R – “Apesar de sermos pernambucanos, só me aprofundei no trabalho de Doralyce, durante a pandemia, e desde então, fiquei com muita vontade de propor essa parceria. Admiro demais a mulher forte e talentosa que ela é! Mandei um trecho para ela, e depois ela fez uma segunda parte linda! Eu acho tão potente, pop e tropical! A mistura ficou a nossa cara. Estamos trabalhando pra que a nossa música seja tocada em mais rádios pelo país! Quero fazer mais lançamentos que fortaleçam a cena da música tropical brasileira, que fortaleçam os nossos regionalismos e sotaques. É sobre isso!“
5-Como você vê o fato da norte-americana Lady Gaga estar cantando um forró com Pabllo Vittar?
R – “É um marco! A Pabllo é o Brasil que deu certo! E quando eu vejo ela chegando tão longe, sinto um misto de felicidade com esperança, por ela representar o nordeste, a música tropical, a comunidade LGBT+! Quero ela bem grande cantando “Amor de Que” na Times Square, e quero um feat com ela também! Quando a gente fez o Galo da Madrugada juntos, em 2020, foi alucinante!“
6-Recentemente o seu nome esteve envolvido numa discussão levantada no Twitter. Nos últimos tempos um dos principais sites de música no país foi criticado por supostamente só dar espaço para cantores gays caucasianos. Você acha que falta uma maior variedade LGBT no mainstream nacional? Como você vê o fato de muitos gays continuarem preferindo ouvir cantoras heterossexuais do que artistas LGBTQIA+?
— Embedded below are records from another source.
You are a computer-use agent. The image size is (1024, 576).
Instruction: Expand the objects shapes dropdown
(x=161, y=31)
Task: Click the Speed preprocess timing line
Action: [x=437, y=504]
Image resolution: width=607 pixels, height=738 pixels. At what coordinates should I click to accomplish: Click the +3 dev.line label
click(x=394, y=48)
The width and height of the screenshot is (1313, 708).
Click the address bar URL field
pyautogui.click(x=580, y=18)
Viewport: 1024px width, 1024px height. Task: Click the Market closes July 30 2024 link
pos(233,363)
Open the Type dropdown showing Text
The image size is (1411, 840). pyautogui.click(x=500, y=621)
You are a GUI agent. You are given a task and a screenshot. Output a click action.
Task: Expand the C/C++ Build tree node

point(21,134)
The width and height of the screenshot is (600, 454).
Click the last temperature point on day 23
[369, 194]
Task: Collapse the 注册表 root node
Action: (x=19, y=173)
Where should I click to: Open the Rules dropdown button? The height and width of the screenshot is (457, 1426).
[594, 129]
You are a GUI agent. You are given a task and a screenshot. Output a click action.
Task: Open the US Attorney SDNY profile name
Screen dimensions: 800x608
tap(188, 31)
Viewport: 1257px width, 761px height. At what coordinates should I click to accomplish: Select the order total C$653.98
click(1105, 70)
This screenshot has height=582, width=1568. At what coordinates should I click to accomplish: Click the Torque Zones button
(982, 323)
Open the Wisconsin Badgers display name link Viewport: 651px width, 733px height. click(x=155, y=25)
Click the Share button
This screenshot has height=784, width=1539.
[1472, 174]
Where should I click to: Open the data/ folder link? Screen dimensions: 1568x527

R – “A variedade LGBTQIA+ no mainstream tá longe de ser perfeita, mas já foi pior. A industria musical por muito tempo foi majoritariamente hetero, cis, e branca, por uma questão estrutural que envolve desde a forma em que fomos colonizados até hoje. E esse problema reverbera em tudo, na arte, nas profissões, no sistema! Por isso, é extremamente importante que entendamos o nosso lugar na sociedade, os nossos privilégios, e como podemos combater os efeitos que todas essas disparidades causam. Cabe a nós cobrar e promover inclusão, debater, se expressar, protestar, por respeito, espaço, equidade. Precisamos estar em todos os lugares, não apenas nas playlists LGBTs, Festivais LGBTs, nas ações do mês do orgulho, mas em tudo, o ano inteiro! E sobre preferir ouvir cantores heterossexuais a LGBTs: Não deve existir uma competição, mas que heterossexuais são esses? O que eles defendem? Vejo muitos artistas heteros abraçando a nossa bandeira sem entender 1% da nossa luta, então eu não consigo absorver esse tipo de pessoa. Caio fora! E se compactuar com o presidente atual, pior ainda!“.